─── Reading passage

Exploring the State of Nebraska and its unique football tradition

Tailgating Redefined

It was around this time of year in the late 90s that I first heard the term “tailgating” in connection with a football game. I was about to watch a game that had been promoted for weeks as crucial in deciding that year’s national college champion team – it may have been the Rose Bowl, if memory serves me correctly. The pre-game telecast began with a helicopter’s-eye view of the stadium and its surrounds, with thousands of cars already in the parking lot and thousands more on the nearby roads waiting their turn to enter. As I contemplated the bumper-to-bumper traffic and wondered what kind of devotion that would cause college fans to travel across the country and spend a public holiday stuck in traffic in an unfamiliar city, one of the commentators startled me from my reverie by noting “There has been a lot of tailgating going on all around the stadium for the past couple of days. It’s such a great tradition for College Bowl games”.

As a relative newcomer to North America at that time, and an even more recent follower of football who had only lately began to understand the basic rules of the game, the term “tailgating” simply meant driving one’s car as close as possible to the car in front. The picture I was seeing on the screen with cars moving slowly in heavy traffic coincided perfectly with my understanding of the term, and so I was amazed to think that the dedicated fans had been stuck in heavy nose-to-tail traffic for a “couple of days” as they waited to get into the stadium grounds and find a parking space. Meanwhile the camera cut to several shots of fans picnicking from the back of their cars in the parking lot, and all I could do was sympathize with how hungry they must have been after being stuck in their cars and enduring traffic that was not only heavy but also stressful as everyone tried to stay on the bumper in front of them. It was little wonder that some of them were drinking beer after such an ordeal.

──────

[Exercise task 1] Please translate this sentence from the tailgating passage into Spanish: "It was little wonder that some of them were drinking beer after such an ordeal."

─── Stored rows

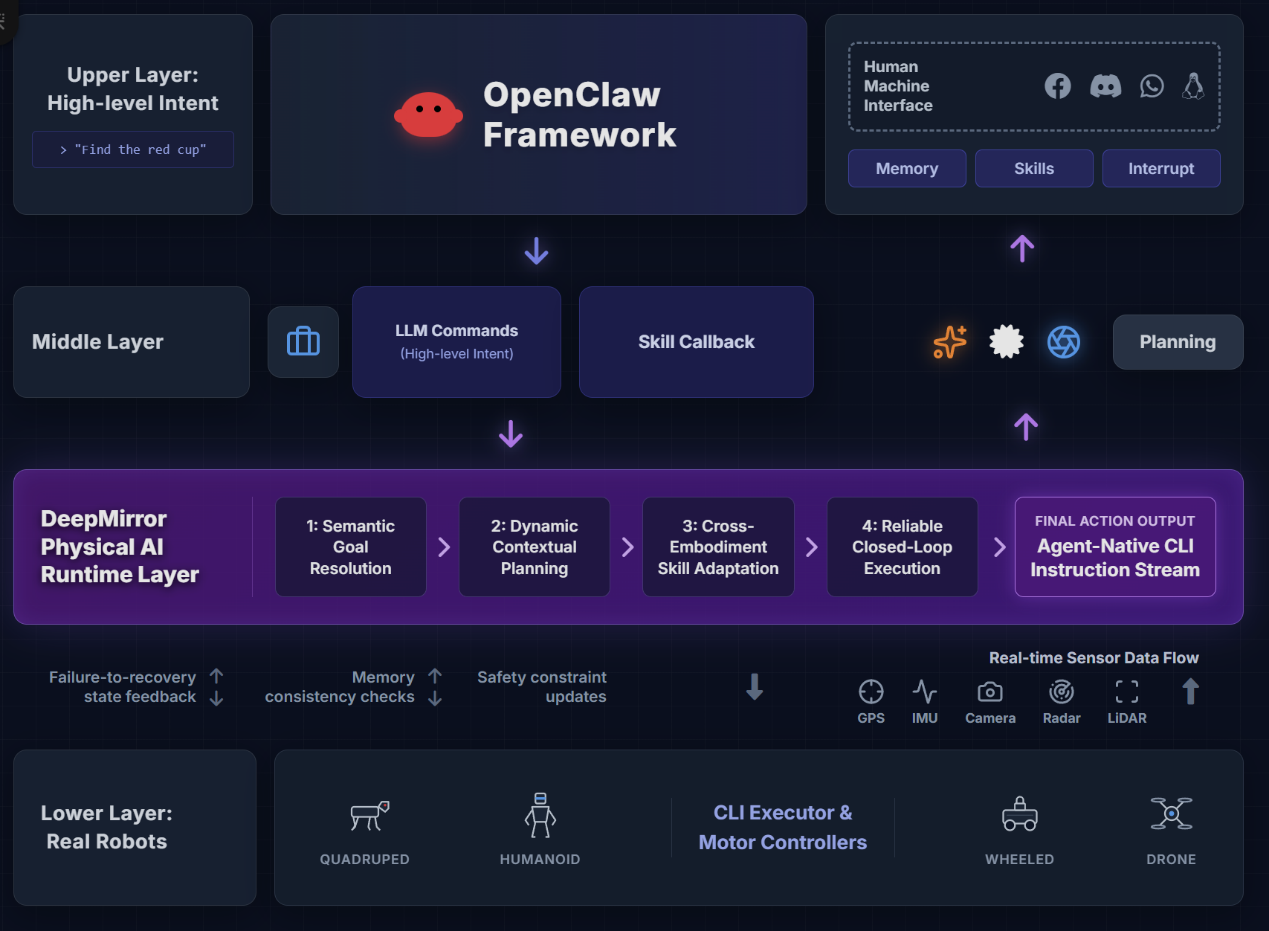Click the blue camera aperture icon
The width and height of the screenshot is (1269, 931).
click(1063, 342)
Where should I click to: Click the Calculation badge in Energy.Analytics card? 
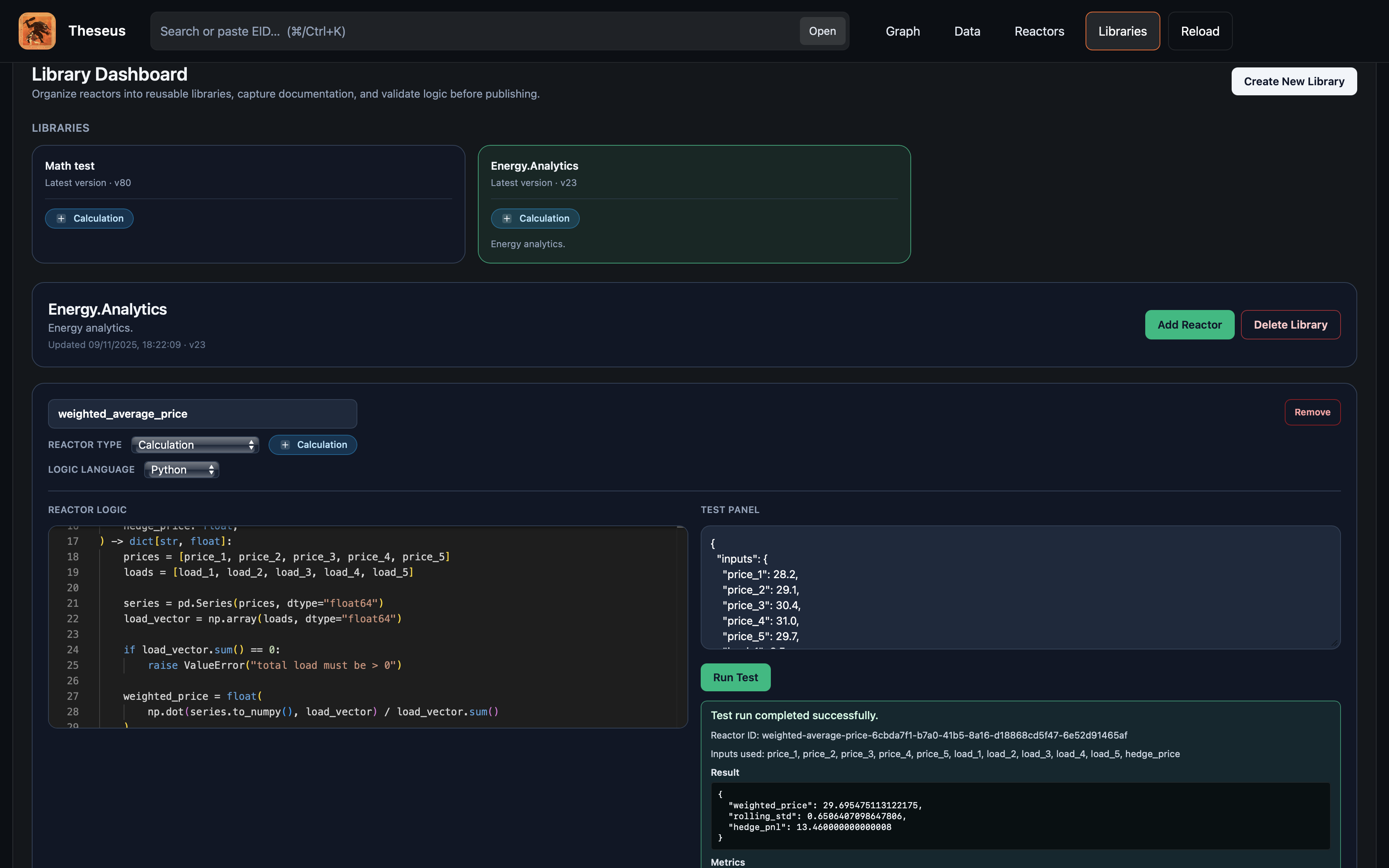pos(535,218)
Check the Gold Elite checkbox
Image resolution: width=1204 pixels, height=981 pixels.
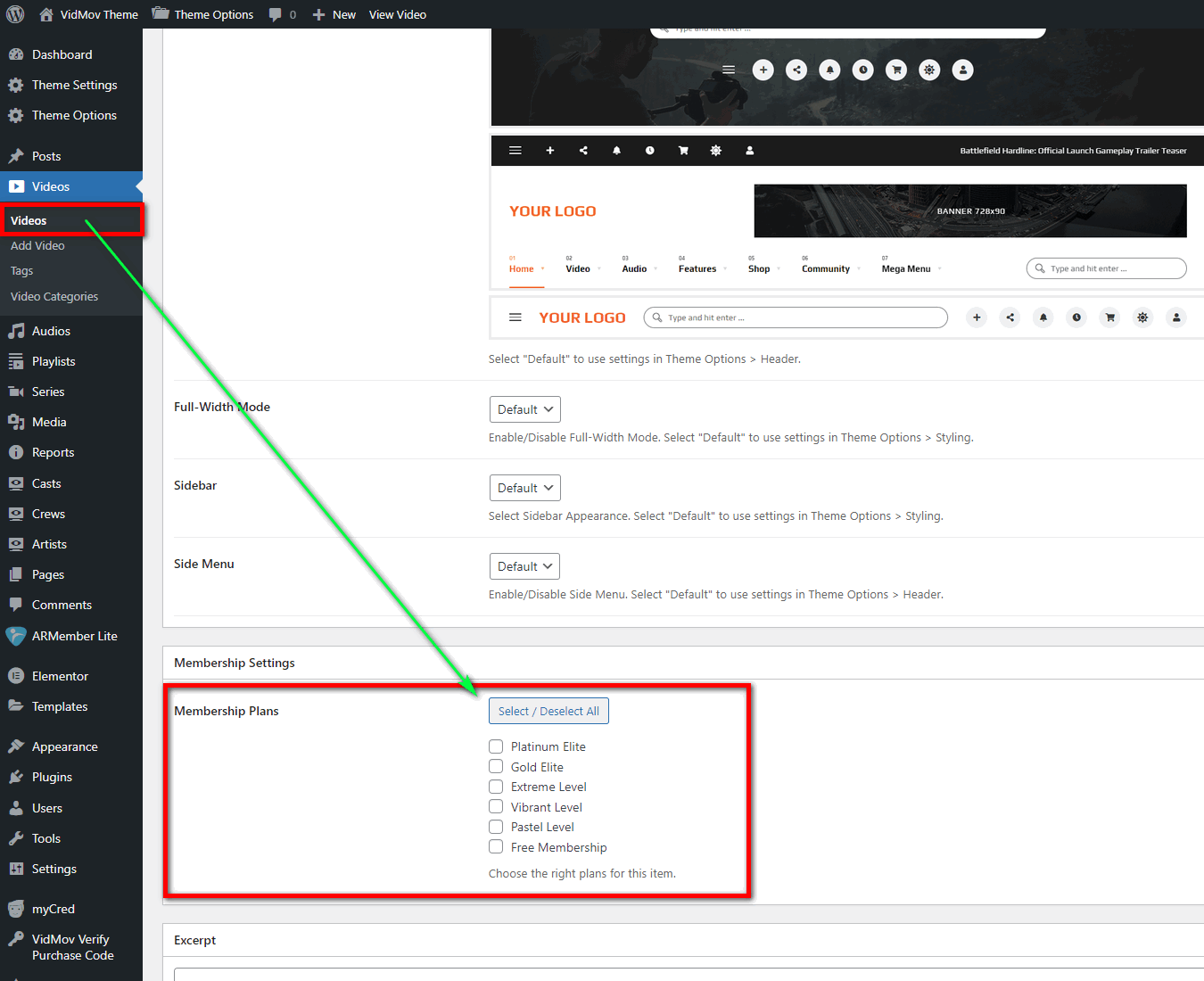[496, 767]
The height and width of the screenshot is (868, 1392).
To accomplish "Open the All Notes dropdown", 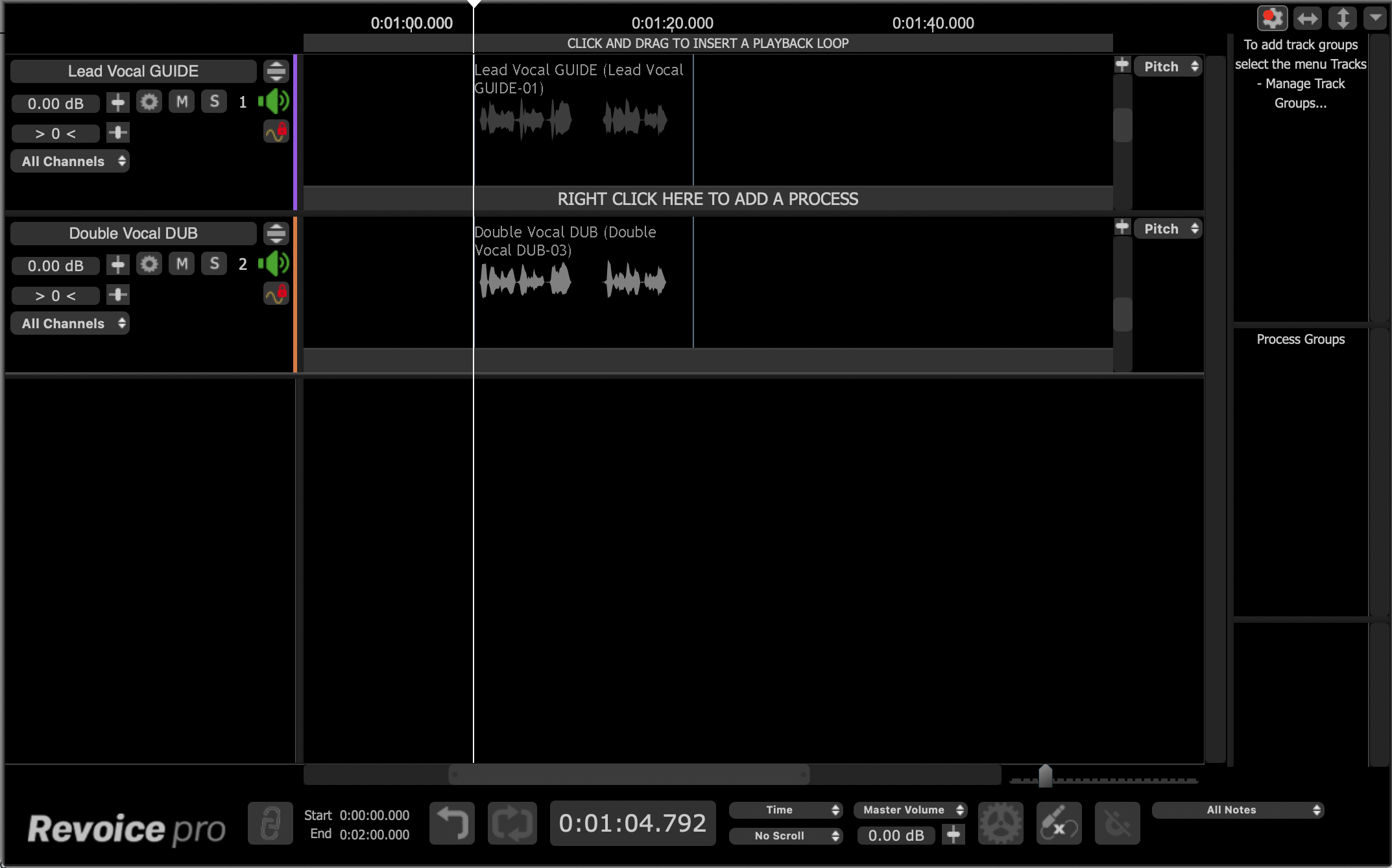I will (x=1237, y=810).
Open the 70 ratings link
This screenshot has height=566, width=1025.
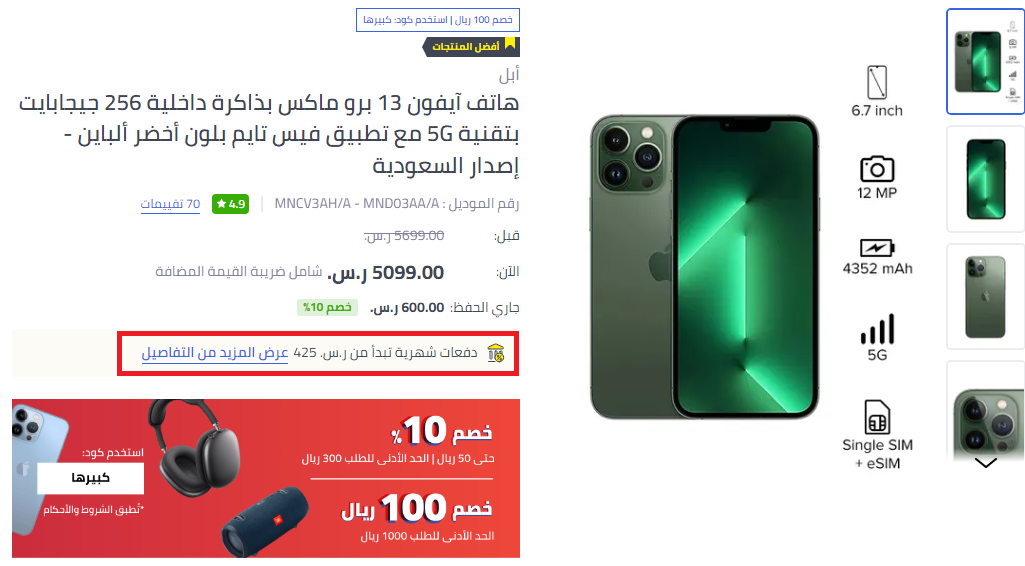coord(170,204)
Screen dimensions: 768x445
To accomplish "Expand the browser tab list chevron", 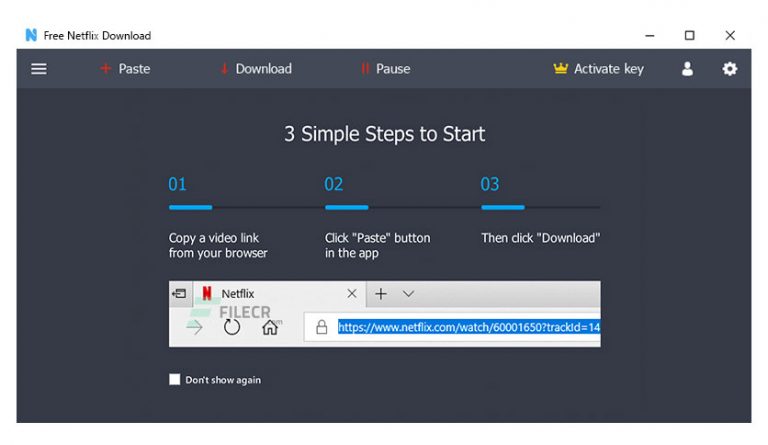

──────

[Exercise task 2] Format the entries as a JSON list of strings, one string per line and with blank lines omitted. Start with the line that contains "Screen dimensions: 768x445", go on through the end of the entries, and leave the pictures out.

[Task solution 1] No era de extrañar que algunos de ellos estuvieran bebiendo cerveza después de semejante calvario.

[Task solution 2]
[
  "Screen dimensions: 768x445",
  "To accomplish \"Expand the browser tab list chevron\", "
]